If all his assurances could be taken at face value, I am sure a great many voters who are at present undecided - of whom I am one - would be happy to vote Yes.
I fear, however, that not all of Mr Toland's assurances can be taken at face value. He argues that there is no idea of further enlargement driving the treaty. If this is the case, why does the EU still have a Commissioner for Enlargement?
Many voters who are worried that a Yes vote will be taken as giving carte blanche for further major enlargement, but who would otherwise like to vote Yes, would be greatly assured if the Government would make a clear call in advance of the referendum for the position of Commissioner for Enlargement to be made redundant.
- Yours, etc,
RAY BATES, Sandymount, Dublin 4.
Madam,- Ciarán Toland argues that the debate on the Lisbon Treaty risks being framed by the politics of fear by those who oppose this treaty. But, as he himself highlights, this is precisely the kind of politics in which those arguing for a Yes vote, in particular some Ministers, have been engaging.
They have threatened vociferously that we place ourselves at a substantial risk economically should we reject this treaty since we owe "30 years of growing Irish prosperity" to membership of the EU.

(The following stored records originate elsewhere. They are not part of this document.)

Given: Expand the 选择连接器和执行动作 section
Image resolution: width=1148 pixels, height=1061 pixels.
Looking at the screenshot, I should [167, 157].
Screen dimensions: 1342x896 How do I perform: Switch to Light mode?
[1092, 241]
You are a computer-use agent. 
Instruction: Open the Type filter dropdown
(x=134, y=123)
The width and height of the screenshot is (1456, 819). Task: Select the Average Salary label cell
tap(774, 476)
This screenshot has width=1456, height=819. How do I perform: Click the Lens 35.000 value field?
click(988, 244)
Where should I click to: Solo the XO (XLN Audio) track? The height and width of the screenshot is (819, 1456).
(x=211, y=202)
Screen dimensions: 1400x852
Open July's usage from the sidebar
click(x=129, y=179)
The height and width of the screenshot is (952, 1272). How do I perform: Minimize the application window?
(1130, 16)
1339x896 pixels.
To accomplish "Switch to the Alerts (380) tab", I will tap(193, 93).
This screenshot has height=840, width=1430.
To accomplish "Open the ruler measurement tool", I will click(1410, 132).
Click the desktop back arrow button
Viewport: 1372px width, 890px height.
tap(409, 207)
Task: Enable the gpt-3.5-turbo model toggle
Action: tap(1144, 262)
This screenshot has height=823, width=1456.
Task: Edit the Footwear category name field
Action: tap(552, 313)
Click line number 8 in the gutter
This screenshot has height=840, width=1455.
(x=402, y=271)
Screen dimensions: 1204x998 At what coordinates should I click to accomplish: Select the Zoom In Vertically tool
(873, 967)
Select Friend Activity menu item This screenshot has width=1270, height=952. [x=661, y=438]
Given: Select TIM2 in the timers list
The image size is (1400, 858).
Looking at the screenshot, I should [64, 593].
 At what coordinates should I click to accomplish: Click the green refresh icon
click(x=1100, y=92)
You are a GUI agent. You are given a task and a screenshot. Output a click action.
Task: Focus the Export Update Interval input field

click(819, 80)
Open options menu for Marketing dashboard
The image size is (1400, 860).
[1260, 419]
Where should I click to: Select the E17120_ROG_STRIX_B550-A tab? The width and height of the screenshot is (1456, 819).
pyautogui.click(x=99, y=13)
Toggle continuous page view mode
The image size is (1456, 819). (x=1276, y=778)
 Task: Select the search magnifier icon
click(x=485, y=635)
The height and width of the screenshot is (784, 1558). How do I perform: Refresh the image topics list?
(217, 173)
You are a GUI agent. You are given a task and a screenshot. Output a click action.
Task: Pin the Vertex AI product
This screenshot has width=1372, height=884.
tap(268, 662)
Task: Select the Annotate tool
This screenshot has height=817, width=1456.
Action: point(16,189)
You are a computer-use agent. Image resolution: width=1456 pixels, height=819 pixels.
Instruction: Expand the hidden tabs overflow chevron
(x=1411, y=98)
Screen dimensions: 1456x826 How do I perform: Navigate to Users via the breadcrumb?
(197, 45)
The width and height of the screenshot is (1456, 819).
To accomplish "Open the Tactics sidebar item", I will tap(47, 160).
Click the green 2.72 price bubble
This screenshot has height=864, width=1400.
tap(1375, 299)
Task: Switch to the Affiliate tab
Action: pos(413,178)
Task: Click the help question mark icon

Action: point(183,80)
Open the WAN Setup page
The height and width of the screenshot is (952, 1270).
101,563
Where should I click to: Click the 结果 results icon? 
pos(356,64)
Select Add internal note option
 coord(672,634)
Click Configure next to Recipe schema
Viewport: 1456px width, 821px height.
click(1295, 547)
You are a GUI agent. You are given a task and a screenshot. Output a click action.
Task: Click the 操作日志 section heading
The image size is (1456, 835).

Yet it is worth remembering that in the 1980s, a decade after we joined the then EEC, the rate of unemployment was 16 per cent and some 250,000 people emigrated from the Republic. This argument also fails to account for the thriving economy of Switzerland and other non-EU countries. Similarly pro-treaty supporters have threatened that we run the risk of "isolating" ourselves should we reject this treaty. The threat of isolation was also used in both referendums on EU membership in Norway and has since been proved to be utterly without foundation.
Mr Toland also dismisses as "fantasy threats" the real concerns of opponents of the treaty about the ceding of Irish sovereignty. But he fails to provide any evidence demonstrating that these fears are in fact imaginary. The very reason we are having a referendum on this treaty is because it will fundamentally alter our Constitution. Article 29.4.11, which clearly states that EU law supersedes our own law, effectively jettisons our sovereignty.
It may be true that the Lisbon Treaty will facilitate the more efficient operation of the EU, as Mr Toland argues, but in my view this comes at the price of giving the EU a federal-type structure, in which Ireland will have virtually no say or input, due to the same proposed changes in this treaty.
If these fears are really so unfounded, why have pro-treaty politicians not been able to allay them? Why have they instead tried to threaten and intimidate us into submission?
- Yours, etc,
MICHAEL O'DRISCOLL, Blackrock, Cork.